Massimiliano – ministro della Parola

Lo scorso 7 febbraio sono stato istituito Lettore nell’amata Diocesi di Rimini dal vescovo Mons. Francesco Lambiasi, ricevendo da lui la benedizione e il mandato di annunciare la Parola di Dio a tutti, per collaborare a questo impegno primario nella Chiesa. Nella partecipazione alla Santa Messa, nella quale ho avvertito con animo grato la vicinanza di preghiera e di affetto dei miei cari, degli amici e dei miei confratelli del Seminario, ho ricevuto il dono di accogliere lo sguardo di tenerezza di Dio Padre su di me, di ringraziare con gioia profonda il Signore Gesù per la Sua iniziativa nei miei confronti e di riconoscere con gratitudine che Lui è sempre all’opera nel Suo popolo. Lui sempre ci precede con la Sua Parola e la Sua opera di edificazione, alla quale ci chiama a collaborare: «Se il Signore non costruisce la casa, invano si affaticano i costruttori» (Sal 127,1).

I giorni seguenti, trascorsi in Diocesi, sono stati una circostanza privilegiata per incontrare alcune persone — dai giovani alle famiglie — e comunicare loro in modi diversi la Parola di Dio. In più di un incontro e di una conversazione mi sono sentito chiamato a rendere ragione della speranza che è in me (1Pt 3,15).

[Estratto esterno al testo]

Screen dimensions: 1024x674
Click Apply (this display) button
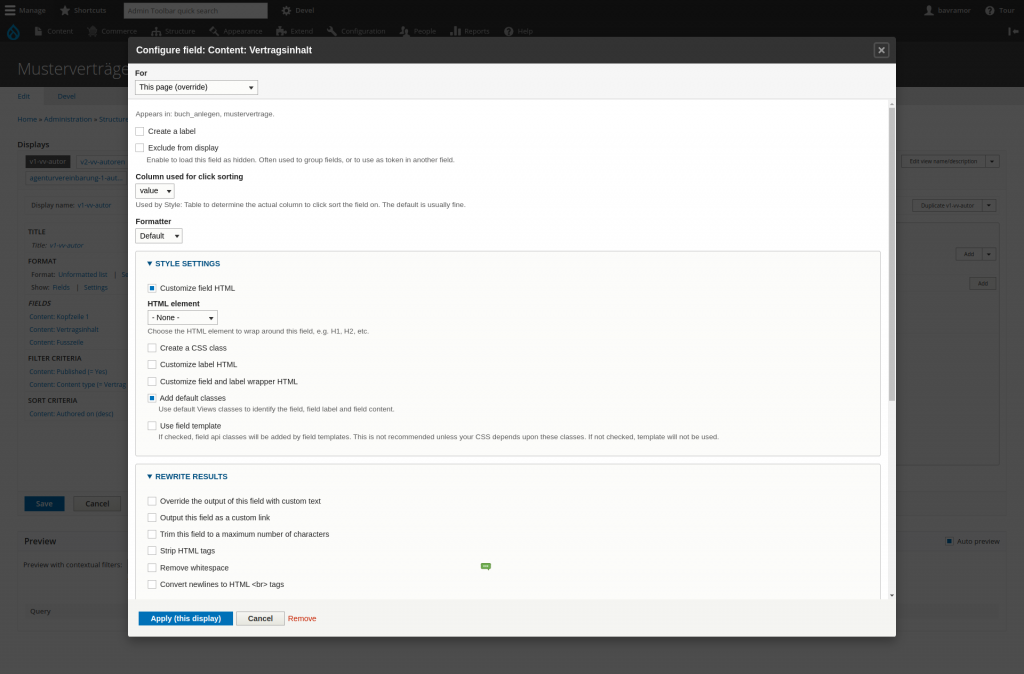point(185,618)
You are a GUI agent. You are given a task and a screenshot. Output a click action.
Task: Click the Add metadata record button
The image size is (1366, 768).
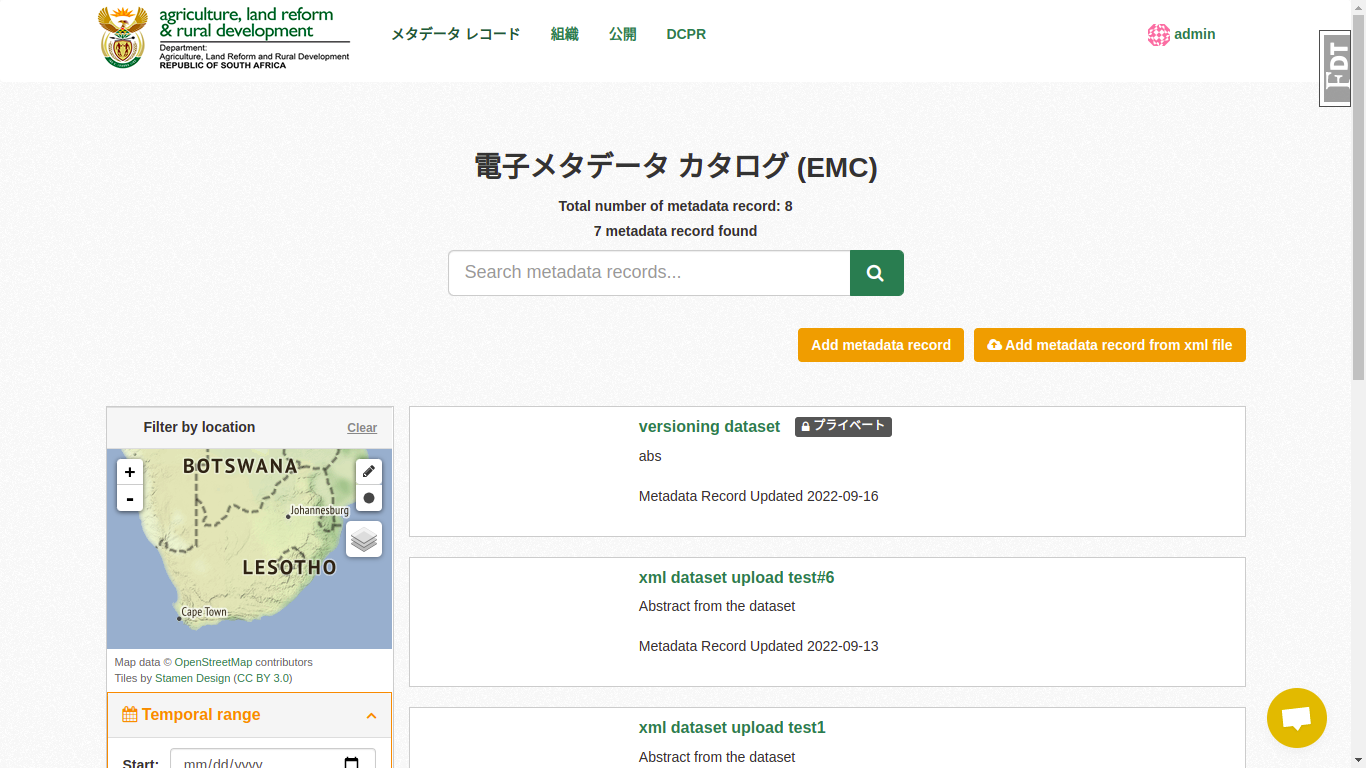(880, 344)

In questo inizio del tempo di Quaresima avverto con particolare intensità il richiamo del Papa di accogliere a cuore aperto, con amore e risolutezza, la Verità — Cristo stesso — accogliendo la Parola di Dio, per riconoscere con rinnovata coscienza l’iniziativa del Padre nostro: «non siamo stati noi ad amare Dio, ma è Lui che ha amato noi» (1Gv 4,10). «In questo tempo di Quaresima, accogliere e vivere la Verità manifestatasi in Cristo significa prima di tutto lasciarci raggiungere dalla Parola di Dio, che ci viene trasmessa, di generazione in generazione, dalla Chiesa» (Messaggio del Santo Padre Francesco per la Quaresima 2021, § 1).